Thursday, May 23, 2013

D


There is a question

The question is, are you a traveler?

The question is not whether you ‘like’ travelling

It’s not even related to how often you travel

It barely has anything to do with how or why you travel

The question is, quite simply, are you a traveler?

Because if you are, then the world will have a serious problem with you

Because travelling really has very little to do with destinations

It is the willingness of the mind to journey beyond its known refuges & homes

And then if that’s the case, who’s to say when & where to draw the line?

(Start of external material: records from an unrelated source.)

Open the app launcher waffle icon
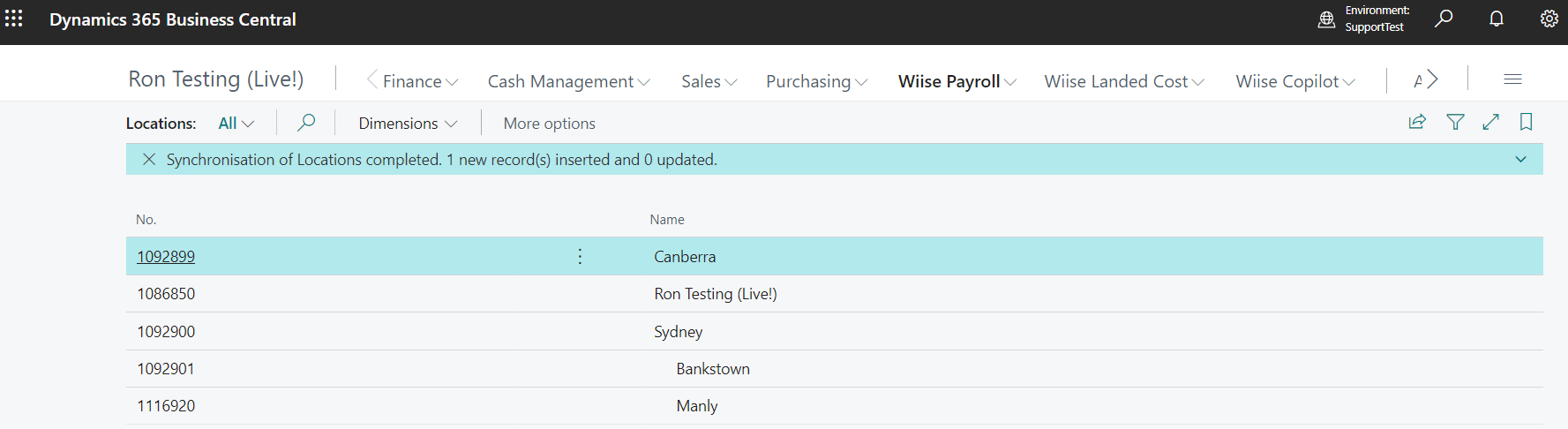This screenshot has width=1568, height=429. point(14,19)
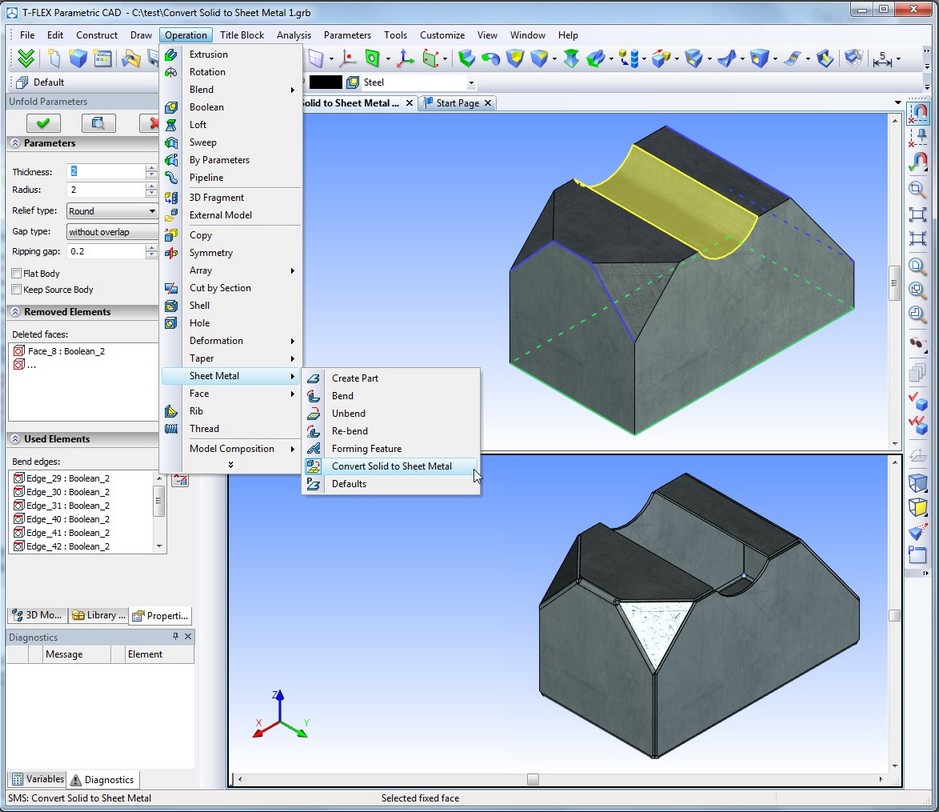This screenshot has width=939, height=812.
Task: Click the linear dimension icon in toolbar
Action: [882, 60]
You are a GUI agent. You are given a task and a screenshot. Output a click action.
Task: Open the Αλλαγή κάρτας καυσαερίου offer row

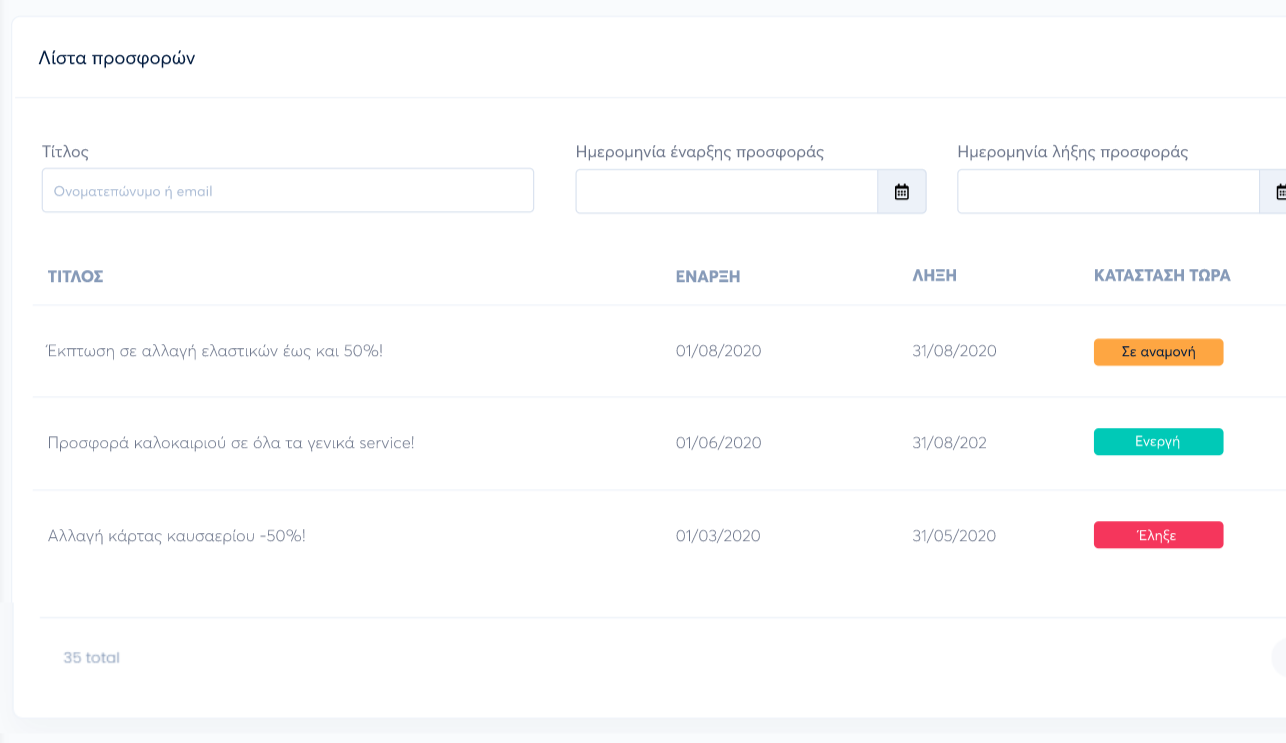point(177,536)
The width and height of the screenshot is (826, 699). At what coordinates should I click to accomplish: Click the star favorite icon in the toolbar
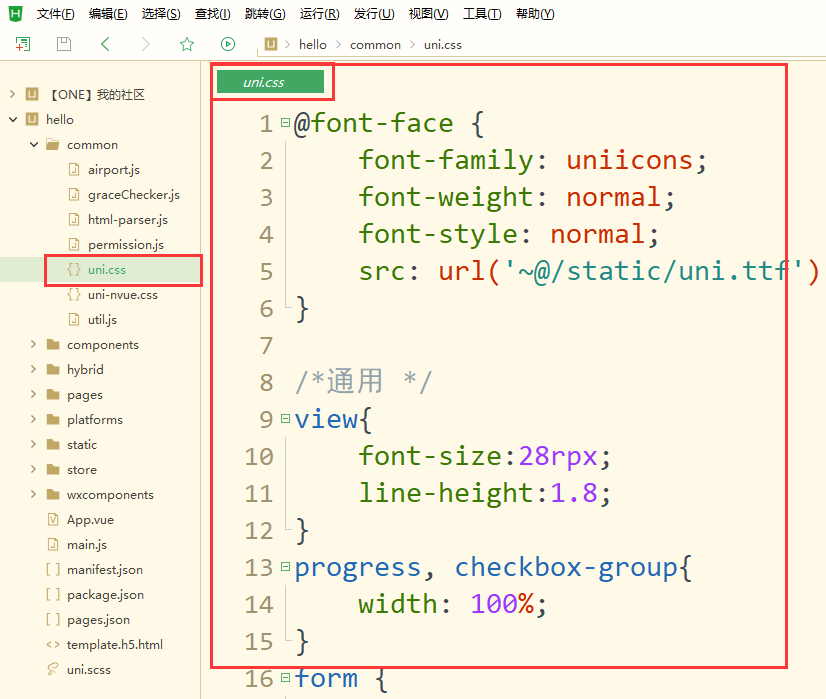[x=186, y=44]
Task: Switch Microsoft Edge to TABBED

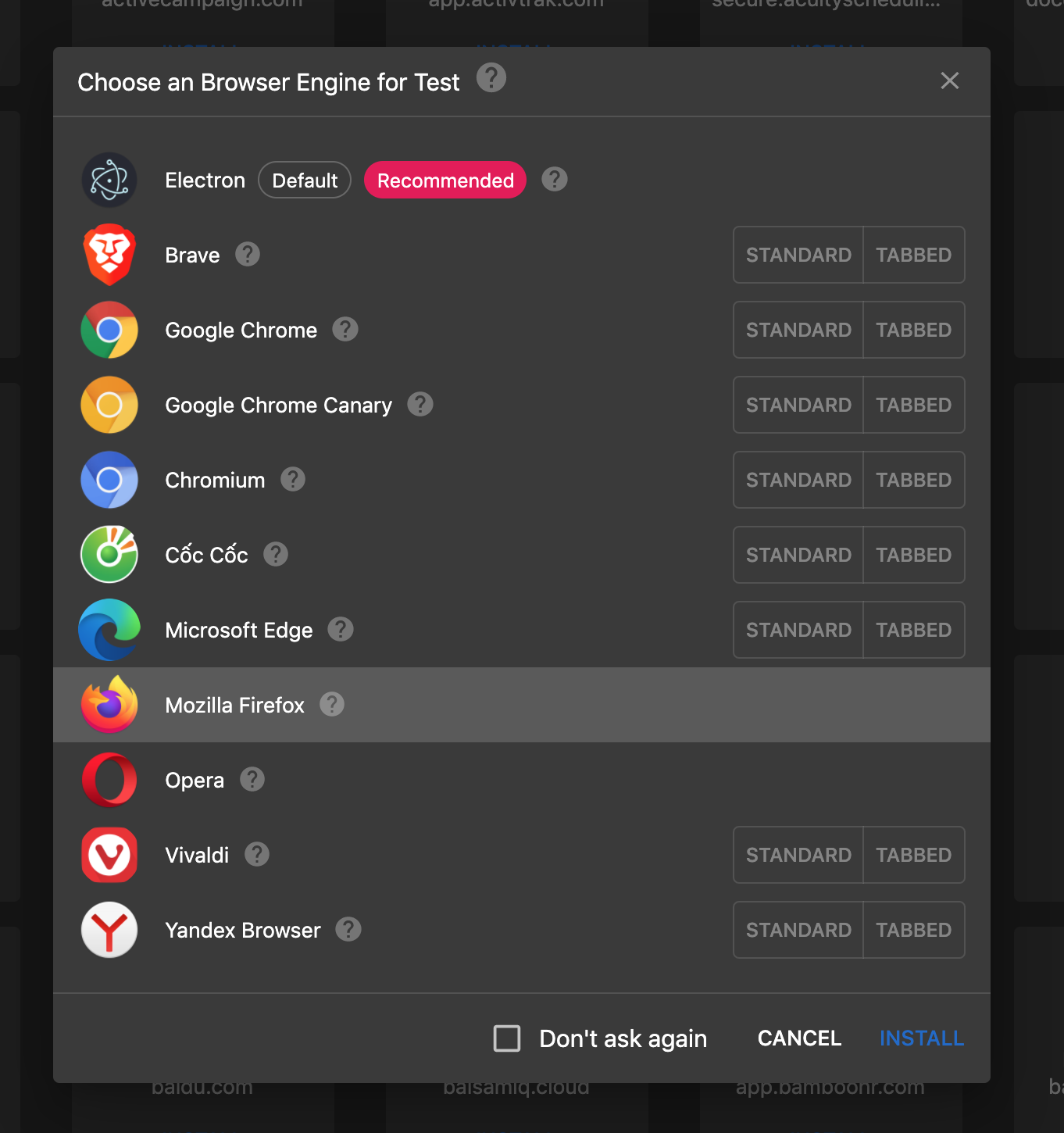Action: tap(913, 630)
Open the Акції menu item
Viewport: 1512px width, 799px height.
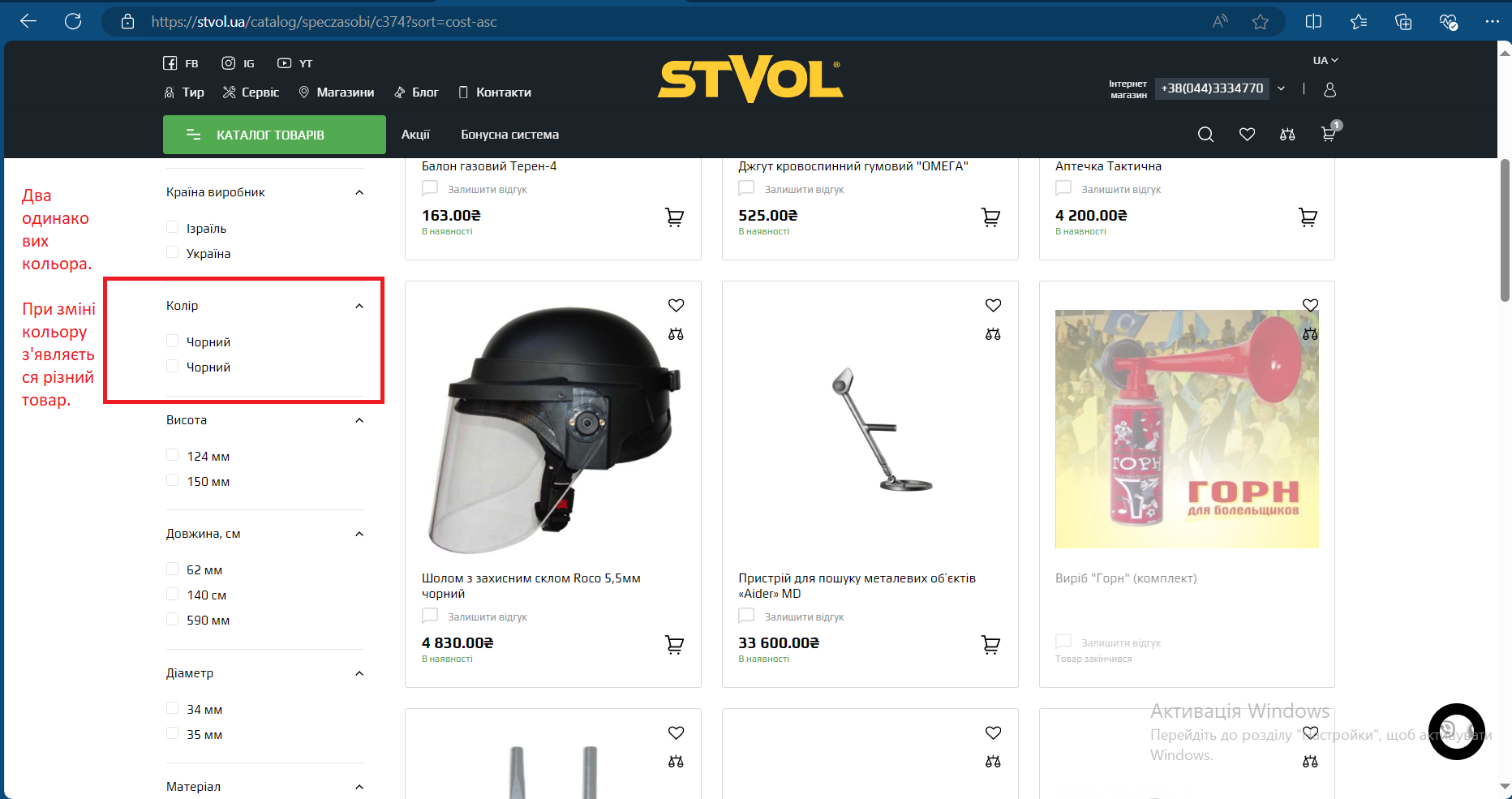[415, 135]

A traveler travels from one state of being to another – ceaselessly and restlessly – forever

He travels in emotion, in personality, in friends, in aspirations, and so on

So he fleets from arrogance to self-loathing, from depression to joyful elation

From righteousness to debauchery, from extrovert to introvert

From ‘money & fame’ to ‘joy & satisfaction’, from MBA to Neruda 
   
He always finds joy in the new and not in the good

Every new feeling is a celebration, a new railway station

& then what’s sacrosanct, constant, reliable?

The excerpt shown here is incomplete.